TESTO ESTRATTO
◆ ◆ ◆ ◆ ◆ ◆ ◆

Welfare

A Londra ha aperto la prima “psychosis cannabis clinic”

La strada verso un approccio lucido e chiaro alla questione "cannabis" è ancora lunga, ma da Londra arrivano buoni segnali e un'esperienza che raccontiamo in questo articolo

di Giuseppe Lorenzetti

Stormzy, pseudonimo di Michael Ebenazer Kwadjo Omari Owuo Jr., è una delle voci rap più influenti del panorama britannico. Classe 1993, nato e cresciuto a South London, origini ghanesi, da più di tre anni è sulle vette delle classifiche musicali della nazione. Ci voleva uno come lui per dire ciò che in pochissimi vogliono sentirsi dire. In occasione di un suo intervento rivolto alla Carney’s Community di Londra, lo scorso Maggio, il cantante ha raccontato di aver smesso di fumare cannabis e ha rivolto un messaggio ai giovani, senza troppi giri di parole: “Non fa bene alla vostra salute mentale”.

Così, in un panorama sociale e culturale, dove siamo costantemente bombardati da messaggi confusivi, finalmente una voce fuori dal coro può fare breccia nella consapevolezza di moltissimi giovani (e meno giovani), che ogni giorno si ritrovano nella condizione di dover prendere una scelta, privi degli strumenti e delle conoscenze necessari per decidere. La testimonianza di Stormzy non è certo la soluzione al problema, che ha radici profonde e subdole, ma è pur sempre un segnale positivo.

Nel frattempo, sempre nella capitale inglese, da meno di un anno è stata aperta, sotto la guida di Marta Di Forti, la prima “psychosis cannabis clinic” in Europa. Di Forti da anni affianca la sua professione clinica di psichiatra, esperta in primi episodi psicotici, alla ricerca scientifica sul collegamento tra uso di cannabis e psicosi. Il progetto della cannabis clinic nasce dalla comprovata esigenza di trattare i primi episodi psicotici di pazienti consumatori di cannabis e il loro uso di questa sostanza in maniera strettamente integrata.

Il collegamento tra uso di cannabis e psicosi è stato trattato dettagliatamente in un precedente articolo che ha destato reazioni fortemente contrapposte. Da un lato testimonianze di genitori, parenti e amici di persone che sono rimaste gravemente coinvolte nei problemi psicologici legati all’uso di cannabis e derivati. Dall’altro la rabbia di alcuni consumatori che si sono sentiti offesi dalla realtà dei fatti e il generale tentativo di sminuire l’entità del problema.

◆ ◆ ◆ ◆ ◆ ◆ ◆

IL TUO OBIETTIVO
Continua l'articolo sulla clinica londinese per la psicosi da cannabis, riprendendo subito dopo la sua ultima frase.

◆ ◆ ◆ ◆ ◆ ◆ ◆

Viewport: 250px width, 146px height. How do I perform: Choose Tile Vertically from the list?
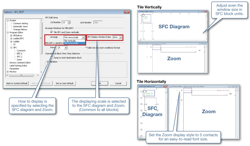click(x=70, y=41)

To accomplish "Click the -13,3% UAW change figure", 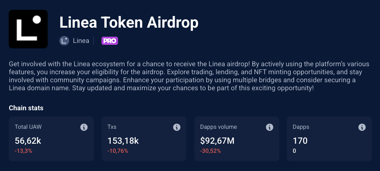I will coord(23,151).
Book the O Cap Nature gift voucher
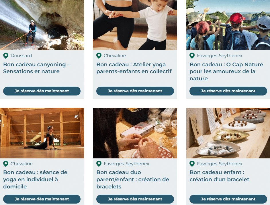The width and height of the screenshot is (270, 205). click(228, 91)
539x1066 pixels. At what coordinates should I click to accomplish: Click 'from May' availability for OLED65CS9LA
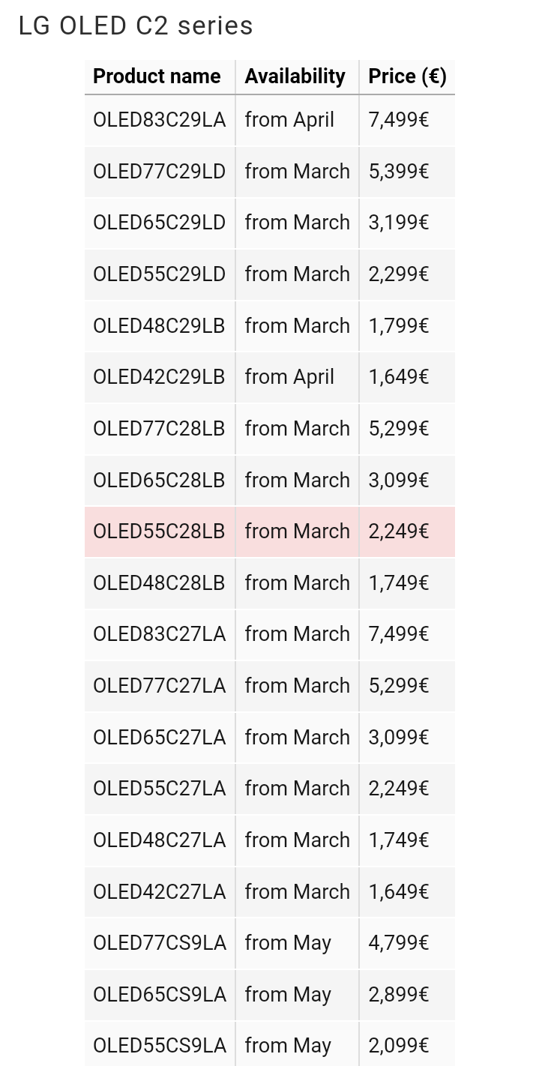[288, 995]
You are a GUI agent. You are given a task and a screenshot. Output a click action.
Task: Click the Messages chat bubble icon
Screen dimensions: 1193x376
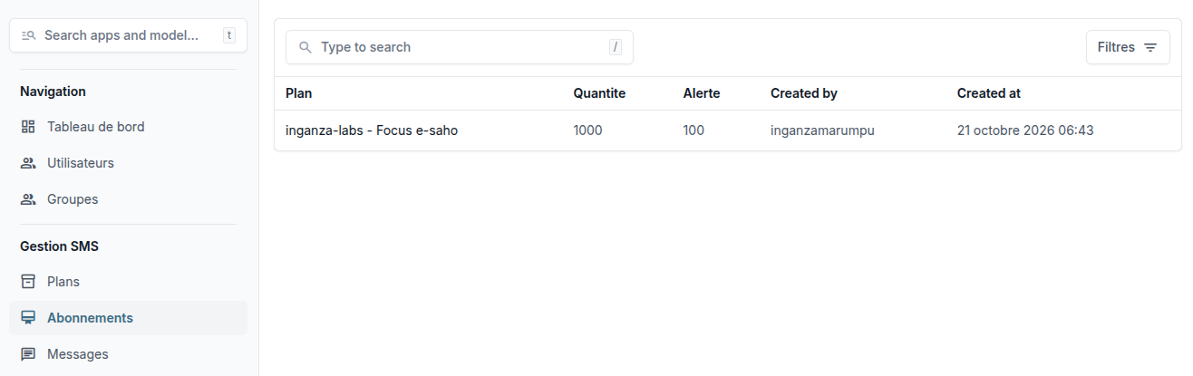pyautogui.click(x=28, y=354)
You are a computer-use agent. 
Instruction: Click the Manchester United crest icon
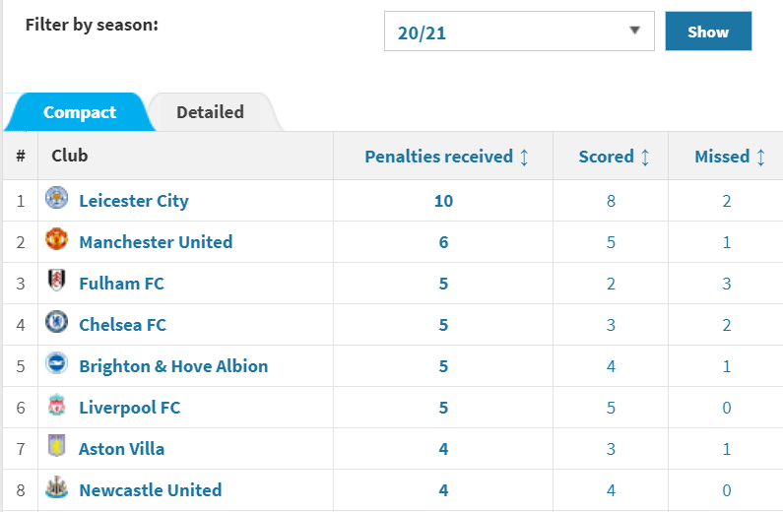pos(57,240)
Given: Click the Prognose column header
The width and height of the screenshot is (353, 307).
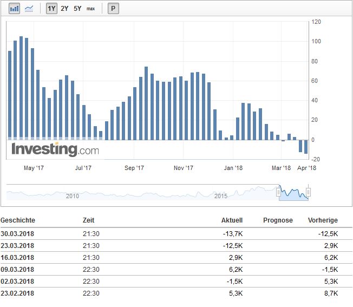Looking at the screenshot, I should [278, 220].
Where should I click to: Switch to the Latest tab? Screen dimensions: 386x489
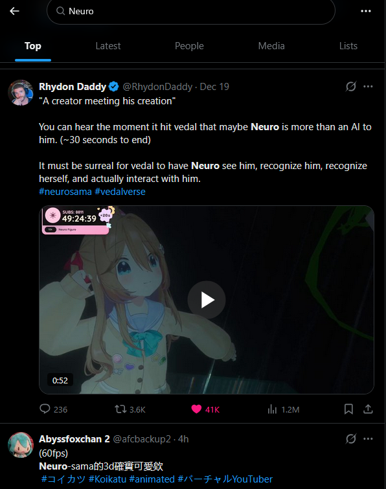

◆ ◆ ◆ ◆ ◆ ◆ ◆

RISULTATO DEL COMPITO
Di Forti ci ha confermato che il tema affrontato è un vero e proprio tabù e tra i motivi di confusione c’è la questione delle proprietà terapeutiche: “Il fatto che alcune tra le quasi cento sostanze presenti nella cannabis abbiano, se trattate in un certo modo e prescritte in specifici dosaggi, delle proprietà terapeutiche su pazienti affetti da specifiche patologie, non ha nulla a che vedere con il fatto che la cannabis venduta per strada e assunta ogni giorno da milioni di persone possa avere importanti implicazioni sulla salute mentale. E’ come dire che, siccome esistono alcuni farmaci analgesici oppiacei usati per la terapia del dolore, di conseguenza l’eroina non fa male. E’ ovviamente un’assurdità, che tuttavia purtroppo sta alla base di molti pregiudizi”.

La prevalenza dell’uso di cannabis nella popolazione, la sua storia e gli interessi economici collegati ad essa la rendono purtroppo un tema dal carattere politico, ma i ragazzi e le ragazze che, a loro insaputa, in un clima di totale disinteresse e leggerezza, incorrono in enormi rischi per la loro salute, non hanno nulla a che fare con la politica. “Il nostro contributo e il nostro lavoro” – ci racconta Di Forti – “non nascono da un’ideologia o da una posizione pro o contro legalizzazione, bensì da un’urgente esigenza clinica.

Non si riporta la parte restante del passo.